Sebastien Bubeck, Microsoft’s vice president of GenAI research, is leaving the company to join OpenAI, according to a statement from Microsoft on Monday. It remains unclear what role Bubeck will take at OpenAI, the artificial intelligence startup backed by Microsoft.
Bubeck led the Machine Learning Foundations group at Microsoft Research Redmond. He joined MSR in 2014, after three years as an assistant professor at Princeton University. He received several best paper awards at machine learning conferences for his work on online decision-making, convex optimisation, and adversarial robustness (NeurIPS 2021, NeurIPS 2018, ALT 2018, COLT 2016, COLT 2009). He also wrote two monographs, 'Regret Analysis of Stochastic and Non-Stochastic Multi-Armed Bandit Problems' (2012) and 'Convex Optimisation: Algorithms and Complexity' (2014).

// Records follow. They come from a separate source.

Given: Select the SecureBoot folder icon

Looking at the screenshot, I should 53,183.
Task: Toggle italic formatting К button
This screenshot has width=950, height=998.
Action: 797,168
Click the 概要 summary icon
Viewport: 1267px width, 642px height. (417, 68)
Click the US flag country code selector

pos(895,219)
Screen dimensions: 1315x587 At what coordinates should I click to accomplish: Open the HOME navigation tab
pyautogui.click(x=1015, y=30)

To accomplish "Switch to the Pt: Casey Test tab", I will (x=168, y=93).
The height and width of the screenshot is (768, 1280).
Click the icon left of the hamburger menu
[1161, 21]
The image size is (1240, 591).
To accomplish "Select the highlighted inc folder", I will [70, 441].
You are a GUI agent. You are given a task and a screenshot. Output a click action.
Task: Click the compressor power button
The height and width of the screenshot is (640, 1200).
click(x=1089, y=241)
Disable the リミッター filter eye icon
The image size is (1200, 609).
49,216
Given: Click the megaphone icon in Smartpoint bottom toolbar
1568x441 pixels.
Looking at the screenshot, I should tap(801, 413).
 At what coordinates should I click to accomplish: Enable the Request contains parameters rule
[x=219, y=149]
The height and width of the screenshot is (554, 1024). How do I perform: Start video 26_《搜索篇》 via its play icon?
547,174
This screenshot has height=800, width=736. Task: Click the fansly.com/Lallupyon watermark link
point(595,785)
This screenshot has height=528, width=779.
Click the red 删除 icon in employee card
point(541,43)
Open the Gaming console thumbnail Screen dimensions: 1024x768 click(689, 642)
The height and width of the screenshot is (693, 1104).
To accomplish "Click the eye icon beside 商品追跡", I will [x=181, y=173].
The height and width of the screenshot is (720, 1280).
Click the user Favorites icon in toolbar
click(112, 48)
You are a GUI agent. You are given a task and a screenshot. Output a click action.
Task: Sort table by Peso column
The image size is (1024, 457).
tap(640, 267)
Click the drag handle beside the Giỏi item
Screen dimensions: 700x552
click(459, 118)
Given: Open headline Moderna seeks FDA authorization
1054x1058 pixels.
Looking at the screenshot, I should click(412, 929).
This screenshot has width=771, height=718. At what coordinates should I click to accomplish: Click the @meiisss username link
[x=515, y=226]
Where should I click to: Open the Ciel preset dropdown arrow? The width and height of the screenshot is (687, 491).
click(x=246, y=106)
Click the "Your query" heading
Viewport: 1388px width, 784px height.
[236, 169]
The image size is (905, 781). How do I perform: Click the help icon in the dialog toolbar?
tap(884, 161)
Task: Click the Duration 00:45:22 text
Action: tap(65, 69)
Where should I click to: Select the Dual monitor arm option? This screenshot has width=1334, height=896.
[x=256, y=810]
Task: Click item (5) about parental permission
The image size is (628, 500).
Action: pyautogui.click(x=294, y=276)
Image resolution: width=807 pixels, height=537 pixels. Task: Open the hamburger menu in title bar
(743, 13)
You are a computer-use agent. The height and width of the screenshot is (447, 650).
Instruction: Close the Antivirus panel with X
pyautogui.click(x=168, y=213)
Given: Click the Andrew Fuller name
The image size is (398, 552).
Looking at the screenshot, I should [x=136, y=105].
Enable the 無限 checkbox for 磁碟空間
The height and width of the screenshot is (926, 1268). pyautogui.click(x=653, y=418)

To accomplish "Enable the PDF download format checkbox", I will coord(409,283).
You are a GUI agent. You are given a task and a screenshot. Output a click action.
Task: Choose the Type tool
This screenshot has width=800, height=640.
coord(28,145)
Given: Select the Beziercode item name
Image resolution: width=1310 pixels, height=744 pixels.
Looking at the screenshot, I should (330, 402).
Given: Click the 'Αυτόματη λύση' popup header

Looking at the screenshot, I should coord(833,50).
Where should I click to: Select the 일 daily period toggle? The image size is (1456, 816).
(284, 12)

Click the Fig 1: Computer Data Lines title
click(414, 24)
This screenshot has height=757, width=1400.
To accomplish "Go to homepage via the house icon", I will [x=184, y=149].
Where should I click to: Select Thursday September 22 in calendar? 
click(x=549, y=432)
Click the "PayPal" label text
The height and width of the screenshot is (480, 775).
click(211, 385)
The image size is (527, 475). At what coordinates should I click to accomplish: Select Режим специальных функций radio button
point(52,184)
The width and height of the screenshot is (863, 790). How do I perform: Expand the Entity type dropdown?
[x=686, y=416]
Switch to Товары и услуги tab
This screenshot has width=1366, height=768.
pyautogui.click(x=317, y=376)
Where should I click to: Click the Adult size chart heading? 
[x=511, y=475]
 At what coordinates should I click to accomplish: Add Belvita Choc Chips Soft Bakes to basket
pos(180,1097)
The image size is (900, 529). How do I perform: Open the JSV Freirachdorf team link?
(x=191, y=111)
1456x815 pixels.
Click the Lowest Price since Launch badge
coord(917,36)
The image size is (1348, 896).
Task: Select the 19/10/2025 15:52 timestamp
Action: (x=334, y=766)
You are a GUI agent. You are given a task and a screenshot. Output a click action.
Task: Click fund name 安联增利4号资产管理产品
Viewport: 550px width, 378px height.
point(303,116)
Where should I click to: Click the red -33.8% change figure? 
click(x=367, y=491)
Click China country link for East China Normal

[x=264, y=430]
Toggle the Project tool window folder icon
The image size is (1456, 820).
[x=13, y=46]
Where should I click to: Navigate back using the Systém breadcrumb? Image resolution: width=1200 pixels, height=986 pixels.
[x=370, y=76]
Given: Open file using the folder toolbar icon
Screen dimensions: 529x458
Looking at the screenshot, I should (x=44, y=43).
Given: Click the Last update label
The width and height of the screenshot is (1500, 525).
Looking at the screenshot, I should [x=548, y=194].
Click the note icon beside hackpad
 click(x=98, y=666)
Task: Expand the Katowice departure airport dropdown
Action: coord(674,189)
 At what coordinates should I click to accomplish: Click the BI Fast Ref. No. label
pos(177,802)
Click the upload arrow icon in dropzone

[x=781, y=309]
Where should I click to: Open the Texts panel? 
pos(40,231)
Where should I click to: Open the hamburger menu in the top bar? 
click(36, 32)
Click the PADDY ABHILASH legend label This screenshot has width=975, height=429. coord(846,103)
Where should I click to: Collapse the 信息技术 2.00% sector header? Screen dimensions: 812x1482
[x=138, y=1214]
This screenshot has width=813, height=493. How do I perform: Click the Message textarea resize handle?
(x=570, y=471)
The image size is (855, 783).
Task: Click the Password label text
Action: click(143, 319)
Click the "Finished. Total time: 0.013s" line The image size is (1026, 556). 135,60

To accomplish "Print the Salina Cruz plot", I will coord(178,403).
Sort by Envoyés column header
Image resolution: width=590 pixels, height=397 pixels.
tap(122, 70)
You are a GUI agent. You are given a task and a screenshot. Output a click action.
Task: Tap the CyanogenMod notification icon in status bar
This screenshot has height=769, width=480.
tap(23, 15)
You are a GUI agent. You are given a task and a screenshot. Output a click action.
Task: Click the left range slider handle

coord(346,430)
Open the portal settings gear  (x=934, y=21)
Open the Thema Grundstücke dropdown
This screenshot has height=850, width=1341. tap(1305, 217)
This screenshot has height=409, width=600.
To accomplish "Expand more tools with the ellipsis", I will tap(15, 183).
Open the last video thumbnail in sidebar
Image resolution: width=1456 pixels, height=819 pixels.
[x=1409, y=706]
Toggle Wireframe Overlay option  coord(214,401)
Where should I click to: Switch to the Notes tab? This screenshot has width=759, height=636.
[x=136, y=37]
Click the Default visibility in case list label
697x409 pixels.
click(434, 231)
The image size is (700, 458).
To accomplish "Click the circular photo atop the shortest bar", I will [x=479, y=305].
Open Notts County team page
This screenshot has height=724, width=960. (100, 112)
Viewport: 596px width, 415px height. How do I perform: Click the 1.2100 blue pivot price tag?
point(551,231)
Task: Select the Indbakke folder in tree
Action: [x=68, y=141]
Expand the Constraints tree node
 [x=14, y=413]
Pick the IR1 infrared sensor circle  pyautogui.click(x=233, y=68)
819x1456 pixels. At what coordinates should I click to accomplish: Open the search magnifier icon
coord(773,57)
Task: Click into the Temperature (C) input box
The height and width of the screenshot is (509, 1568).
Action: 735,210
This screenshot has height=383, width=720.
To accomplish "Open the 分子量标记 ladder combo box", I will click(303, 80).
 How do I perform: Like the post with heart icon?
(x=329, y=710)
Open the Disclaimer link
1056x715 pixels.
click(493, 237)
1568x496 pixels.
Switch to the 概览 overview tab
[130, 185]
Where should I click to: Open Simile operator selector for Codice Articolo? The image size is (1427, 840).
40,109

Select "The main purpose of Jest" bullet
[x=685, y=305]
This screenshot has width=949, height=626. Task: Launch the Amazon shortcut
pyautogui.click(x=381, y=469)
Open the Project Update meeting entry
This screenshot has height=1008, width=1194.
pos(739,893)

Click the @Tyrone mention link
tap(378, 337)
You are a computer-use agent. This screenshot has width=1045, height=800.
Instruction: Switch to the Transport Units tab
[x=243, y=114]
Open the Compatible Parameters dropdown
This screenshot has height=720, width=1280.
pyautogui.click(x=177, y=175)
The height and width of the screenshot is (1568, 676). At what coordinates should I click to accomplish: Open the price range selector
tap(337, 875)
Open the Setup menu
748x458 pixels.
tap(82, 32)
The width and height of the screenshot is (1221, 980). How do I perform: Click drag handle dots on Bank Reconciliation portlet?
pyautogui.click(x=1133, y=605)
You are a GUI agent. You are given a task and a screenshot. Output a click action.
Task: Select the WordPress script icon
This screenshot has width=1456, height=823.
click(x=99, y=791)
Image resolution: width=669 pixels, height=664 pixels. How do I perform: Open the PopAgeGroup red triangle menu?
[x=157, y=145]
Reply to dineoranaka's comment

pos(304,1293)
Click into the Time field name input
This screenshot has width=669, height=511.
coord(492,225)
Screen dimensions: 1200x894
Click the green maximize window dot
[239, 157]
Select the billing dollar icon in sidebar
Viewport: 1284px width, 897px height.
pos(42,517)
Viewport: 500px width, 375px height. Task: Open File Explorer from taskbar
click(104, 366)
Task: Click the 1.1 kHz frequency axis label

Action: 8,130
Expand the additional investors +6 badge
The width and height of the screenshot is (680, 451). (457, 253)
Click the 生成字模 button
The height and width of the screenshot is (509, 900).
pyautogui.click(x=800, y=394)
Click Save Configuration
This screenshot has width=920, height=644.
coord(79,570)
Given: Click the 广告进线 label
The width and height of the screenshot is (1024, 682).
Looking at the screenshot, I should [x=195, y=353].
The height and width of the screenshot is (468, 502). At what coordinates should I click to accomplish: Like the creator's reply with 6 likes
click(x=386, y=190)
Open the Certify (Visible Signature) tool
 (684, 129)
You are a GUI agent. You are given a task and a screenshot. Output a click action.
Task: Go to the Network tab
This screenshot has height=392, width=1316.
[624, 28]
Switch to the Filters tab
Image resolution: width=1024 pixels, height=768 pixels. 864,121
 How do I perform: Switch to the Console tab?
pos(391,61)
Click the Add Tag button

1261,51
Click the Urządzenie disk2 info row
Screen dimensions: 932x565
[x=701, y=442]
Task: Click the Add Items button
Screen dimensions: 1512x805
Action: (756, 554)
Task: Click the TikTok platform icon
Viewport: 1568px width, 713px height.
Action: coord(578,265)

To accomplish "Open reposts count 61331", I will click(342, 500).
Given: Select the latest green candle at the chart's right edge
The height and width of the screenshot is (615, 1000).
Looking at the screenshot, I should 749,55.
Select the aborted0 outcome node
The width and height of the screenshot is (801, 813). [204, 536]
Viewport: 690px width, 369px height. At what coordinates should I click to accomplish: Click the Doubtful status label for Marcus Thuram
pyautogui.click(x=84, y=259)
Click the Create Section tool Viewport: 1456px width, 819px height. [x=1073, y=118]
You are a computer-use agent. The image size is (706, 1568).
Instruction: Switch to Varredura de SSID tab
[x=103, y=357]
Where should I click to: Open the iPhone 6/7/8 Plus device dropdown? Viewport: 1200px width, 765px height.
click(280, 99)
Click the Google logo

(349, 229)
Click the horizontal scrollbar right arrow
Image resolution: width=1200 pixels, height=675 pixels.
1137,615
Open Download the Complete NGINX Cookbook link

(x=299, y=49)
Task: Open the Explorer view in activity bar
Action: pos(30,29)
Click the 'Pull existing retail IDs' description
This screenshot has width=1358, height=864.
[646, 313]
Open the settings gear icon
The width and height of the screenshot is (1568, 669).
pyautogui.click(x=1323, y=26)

A Microsoft spokesperson reportedly confirmed Bubeck’s departure, stating that he is leaving to advance his work on developing artificial general intelligence (AGI). The company expressed optimism about maintaining their partnership through Bubeck’s future work with OpenAI.
Despite Bubeck’s exit, most of his coauthors who contributed to a research paper on Microsoft’s Phi LLMs, a series of smaller-scale language models, will remain at the company to continue their efforts, as per reports.
This move comes amid recent high-profile departures from OpenAI, including its former Chief Technology Officer, Mira Murati.